B of A Investment Bank Unit Seeks More Clout

SAN FRANCISCO - Edward J. Brown 3d should know better than anyone the challenges facing Bank of America Corp. in its goal of pushing its investment banking unit to the same level as its top-tier commercial bank.

Now, as Mr. Brown prepares to take charge of the company's global corporate and investment banking operation his job will be to show that Bank of America's approach can yield the promised results.

"It's just a matter of figuring how to differentiate ourselves from the competition," Mr. Brown said in an interview. "We need to continue to accelerate our progress, especially in equity and mergers and acquisition advisory, but we aren't de-emphasizing debt capital markets."

Mr. Brown, whose background includes work in commercial banking at NationsBank, is to succeed Michael Murray, who announced his retirement Wednesday. The change seemed all but guaranteed when Mr. Brown, 52, was named deputy to Mr. Murray this year, and when executives including Carter McClelland, who runs client relationship activities, started reporting to Mr. Brown instead of Mr. Murray.

Mr. Murray, 56, said he would retire July 31, after 18 months of leading the combined corporate and investment bank. Known as a strategic thinker rather than a hands-on manager, he joined the old BankAmerica Corp. when it bought Chicago's Continental Bank, and was the last senior banker from BankAmerica to have a top position at the company since its 1998 merger with NationsBank.

With Mr. Murray, Mr. Brown has been closely involved in the bank's strategy of building its investment bank on the foundation of a commercial lender. The two men have been viewed as instrumental in melding the combined Bank of America's vast traditional banking and debt capital markets group to the former NationsBank's Montgomery Securities' equities and advisory businesses.

Unlike some of its competitors, Bank of America has taken a top-down, all-inclusive approach in integrating its traditional bank workforce, capital markets professionals, and the investment bankers it hired from the outside.

One notable change was the decision to eliminate the title "investment banker" in favor of the more generic "banker" that applied to a person trying to win lending mandates or advisory work.

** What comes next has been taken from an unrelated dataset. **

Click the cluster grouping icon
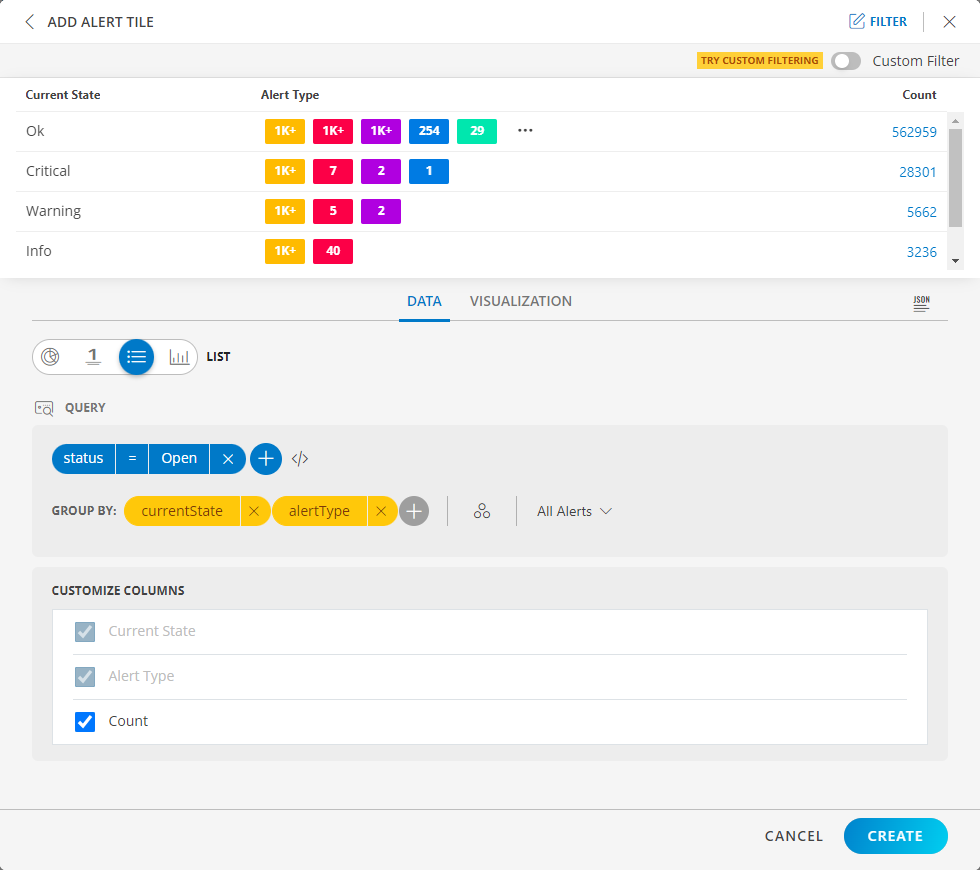Image resolution: width=980 pixels, height=870 pixels. (482, 511)
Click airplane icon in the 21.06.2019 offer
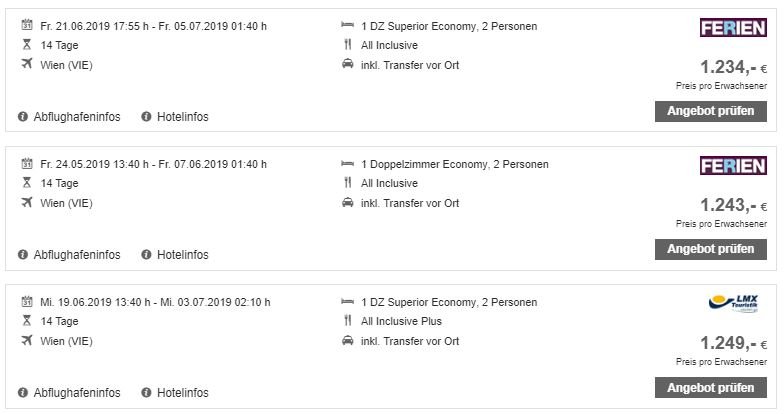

Many of the firm's investment bankers felt the title change was a disaster. They said it created confusion about who was leading a deal or project and that it prompted some teams to leave.

Bank of America recognized that it could build its equities business by leveraging Montgomery Securities' industries strengths: technology and other emerging sectors. So it began widening the platform, asking its sales force to include sectors that corresponded more neatly with the bank's corporate lending clientele, many of which are larger, industrial, or more mature industries.

The cultural issues that arose from such changes persist, and Mr. Brown will have to deal with them.

"Investment banking is all about high-level relationship managers, and commercial bankers sell product," said a former Banc of America Securities employee who asked not to be named. "It's a completely different training, and in a very competitive environment, investment bankers can be hired everywhere."

In an earlier interview, Mr. Murray admitted to the difficulties bringing together the commercial and investment bank. "There are egos involved" in sorting out lines of communication, he said. "I would discourage all companies from trying this at home."

Still, much of the initial animosity between the former Montgomery staffers and the new bank of America management has cooled down. (The rumor mill says that at one point the tension was so thick, Mr. Brown was never seen to go into the TransAmerica Pyramid, Montgomery's head office.)

But the bank has been unable to stop runoff from the original San Francisco equities franchise - the product line it is now seriously looking to expand. In one of the more recent blows, a seven-member investment banking team, focused on the semiconductor industry and led by the banker Rex Sherry and the analyst Brett Hodess, left to join Merrill Lynch.

Those hires helped Merrill wrest from Bank of America the management of Entegris' initial public offering. It resubmitted the semiconductor equipment maker's IPO filing this month.